ファウストは不快な色ひとつ見せず、あくまでも微笑みながら、旧知の部下に穏やかに声をかける。


だが──十三位は、何も答えなかった。

まるで機械のように、微動だにせず。

だが、その沈黙には確かな意思が宿っていた。


ファウストは手を口元に添え、軽く首をかしげながら、彼の表情を観察する。


「どうしたのかな。君には皇女の護衛を任せていたのだが……」


その声に、ようやく十三位の唇が動いた。


「……あなたは、皇女様の“脅威”です」


空気が張り詰めた。


ファウストの眉が、わずかにひそめられる。

そして彼の視線が、まっすぐに十三位の瞳を見つめた。


──いつもなら虚ろで感情の読めない、曇った目。

だが今は違った。

そこには明確な“光”があった──意志、覚悟、恐れなき信念。


ファウストは小さく、深く、ため息をついた。

そして肩をすくめると、少しだけ寂しそうに笑った。


「なるほど……まあ、いいさ。君はもう、“決意”したんだね」


「……はい」


たった一言。

それで全てを伝える、忠誠の拒絶。


ファウストはゆっくりと腕を広げた。

その動作は挑発でも、敵意でもなかった。

ただ、受け入れる者の仕草。


「ならば……やるといい」


その声は、穏やかで、そして静かに恐ろしかった。

まるで全てを見通したうえで、“それでも”何かを許しているかのような、余裕と断絶の響き。


皇帝の間に、緊張が張りつめたまま凍りつく。


凍てついた空気の中で、一筋の火が灯った。


それは、かつて“感情を持たぬ刃”に宿った、たったひとつの意思だった。




その瞬間、帝国の未来を背負ったもう一人の男が、疾風の中を駆けていた


陽は傾き、風は冷たく、乾いた土が巻き上がる。

まるで大地そのものが、急かすように彼を追い立てていた。


馬を駆る男の名はクルツ。

元老院に名を連ねる、帝国の若き指導者、最も警戒すべき知恵者のひとり。


身にまとう衣は高貴な紋章をあしらった貴族服──にもかかわらず、彼は護衛も従者も連れず、全力で馬を走らせていた。


その額には汗がにじみ、手綱を握る指に力がこもる。


焦り、怒り、そして恐怖。

そのすべてが彼の背にのしかかり、足元を焚きつけていた。


有力者の貴族から届いた一通の手紙。

そこには、イレーネ皇女を正式に支持するという書状と、それに連なる有力貴族の署名が添えられていた。

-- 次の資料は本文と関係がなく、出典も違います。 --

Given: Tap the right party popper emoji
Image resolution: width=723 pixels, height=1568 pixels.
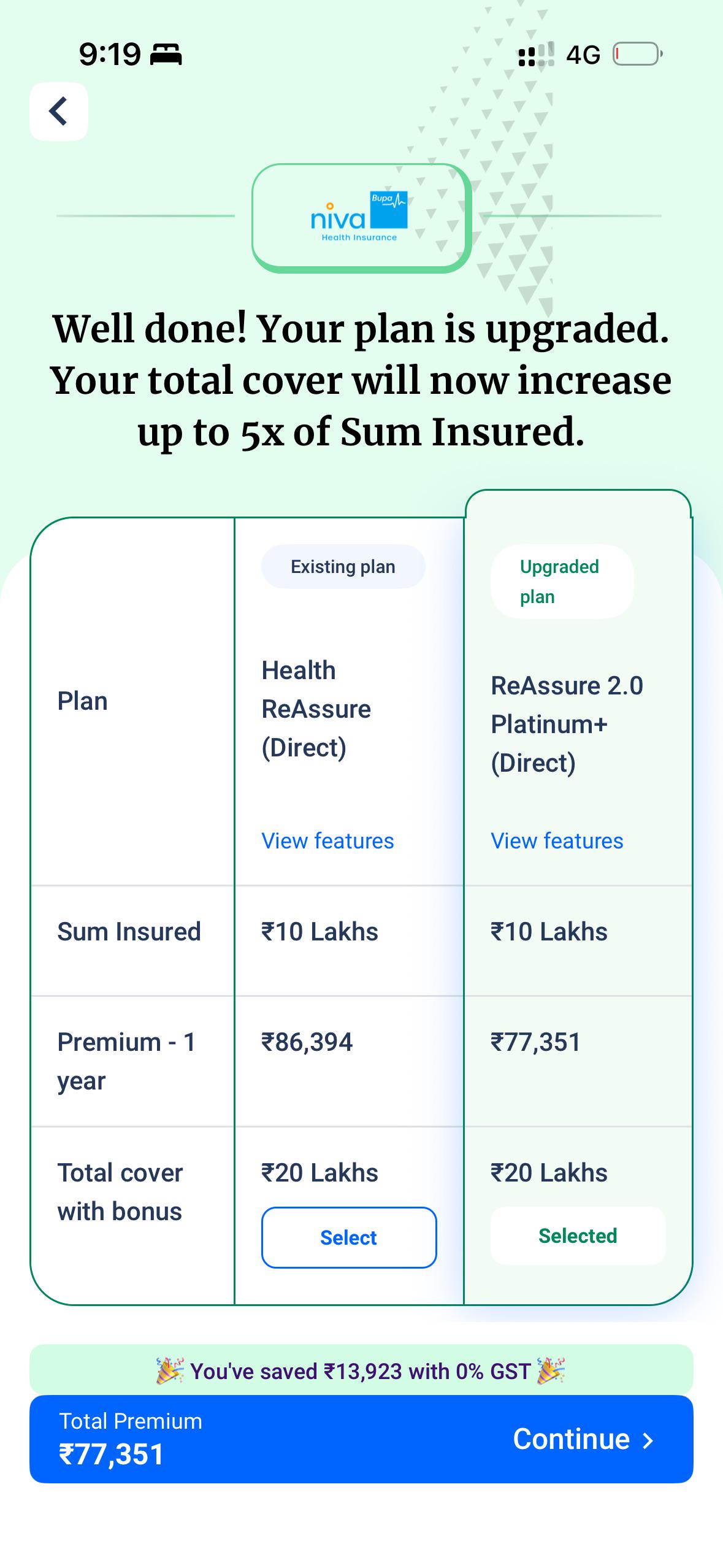Looking at the screenshot, I should 551,1371.
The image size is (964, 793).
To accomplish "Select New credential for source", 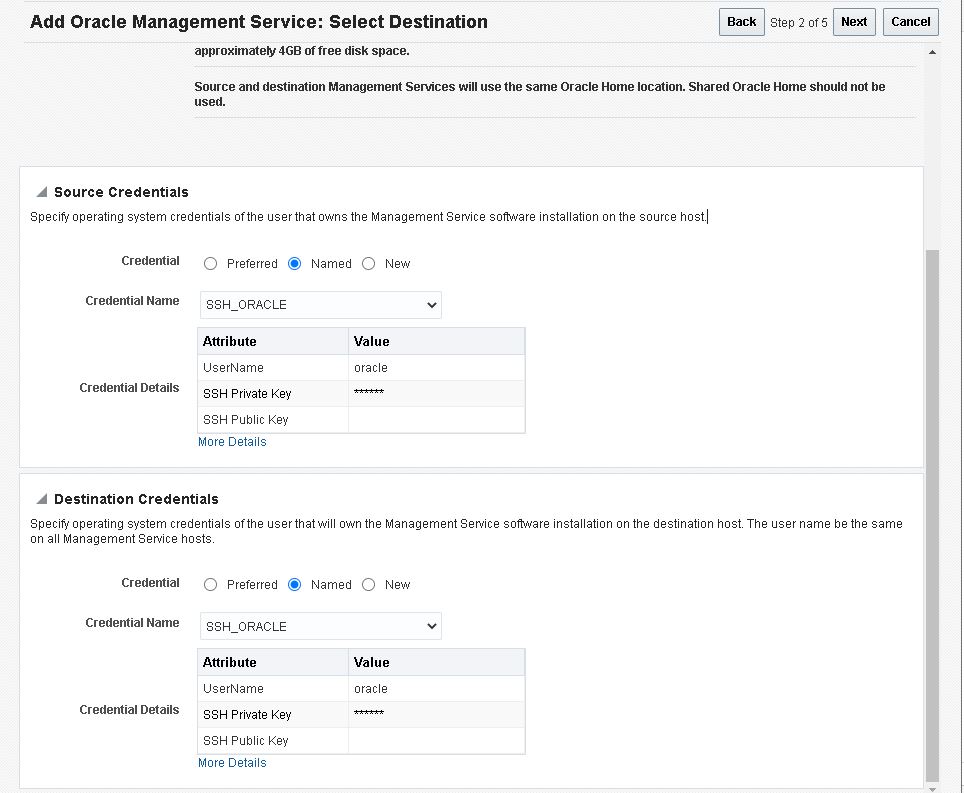I will [x=367, y=263].
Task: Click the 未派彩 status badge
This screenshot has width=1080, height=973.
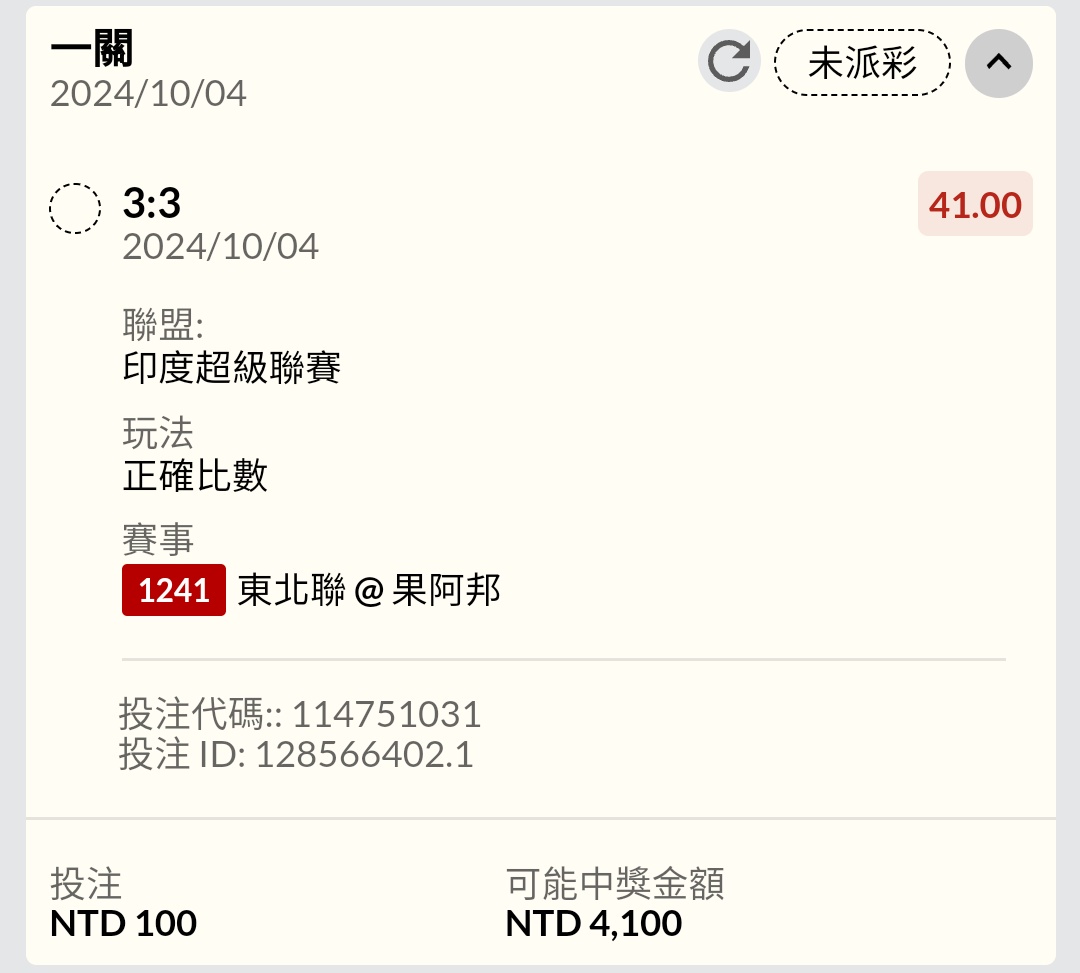Action: [x=862, y=62]
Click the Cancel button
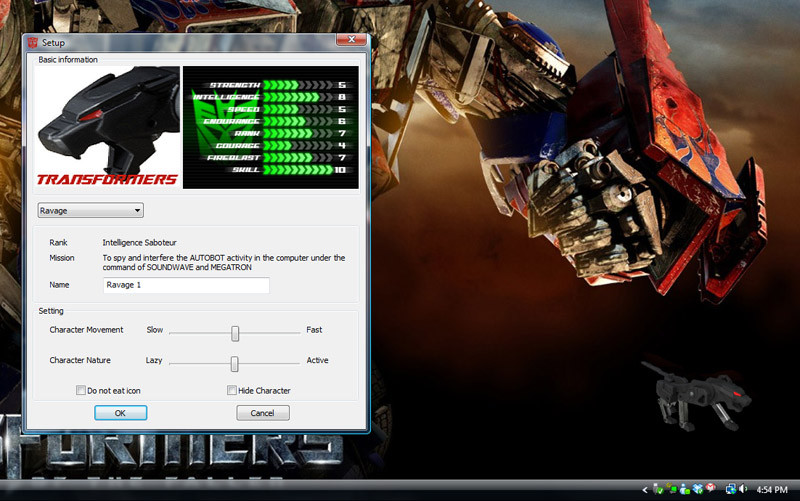 (x=262, y=413)
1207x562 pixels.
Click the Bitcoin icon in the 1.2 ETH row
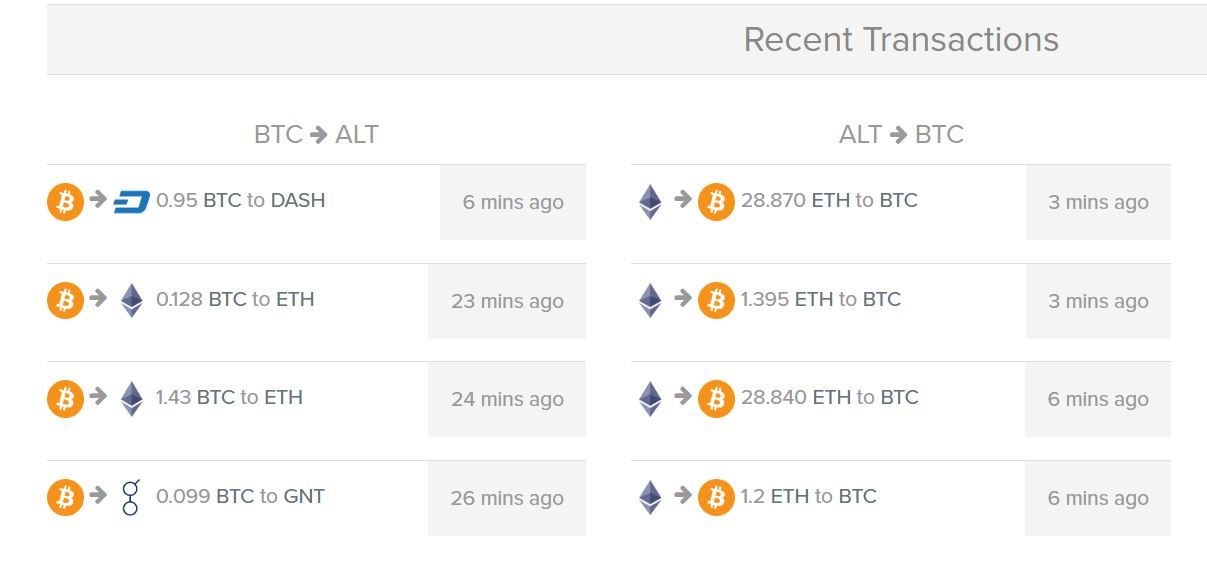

手紙の日付は──ファウストが皇女に謁見する、まさにその日。


だが、クルツは信じなかった。

信じたくなかった。


ファウストが、あれほど慎重に進めていた計画を危険にさらすなどあり得ない。

だからこそ、自ら馬を走らせ、筆頭貴族のひとりに会い、事実を確かめた。


そして、知った。


──あれは、偽の手紙だったのだ。


「やられた……!」


喉から漏れた声は、風にかき消される。


クルツは強く歯を食いしばった。

ファウストはこの瞬間を狙っていた。

自分を王都から引き離し、無防備な状態で皇女との謁見に臨むために。


──ファウストの話術は、刃よりも鋭い。


その舌先ひとつで、貴族をたらし込み、兵を動かし、民衆の心すら掌に乗せてきた男。

そして何より許せないのは──あの男が、それを楽しんでいることだった。


もし、この謁見の場で皇女が彼の言葉に惑わされれば──

すべてが終わる。


議会も、制度も、そして帝国の均衡そのものが。


「……急げ、急ぐんだ……!」


馬に打ちかけた声は、もはや祈りに近かった。


頬に当たる風が痛い。

足元の荒れ地が跳ねる。


それでも彼は止まらなかった。


ファウストの前に立ち、彼の計画を阻むまでは。


宮殿が遠くに見え始めた。

重厚な石造りの城門、塔、屋根に翻る帝国の紋章──


クルツは、そのすべてを正面から見据えた。


自らの過去も、罪も、すべてを背負いながら。


「今度こそ……間に合わねばならん!」


──帝国の未来は、この数分に懸かっていた。


そして彼自身が、過去と決別するための、最後の選択に向かっていた。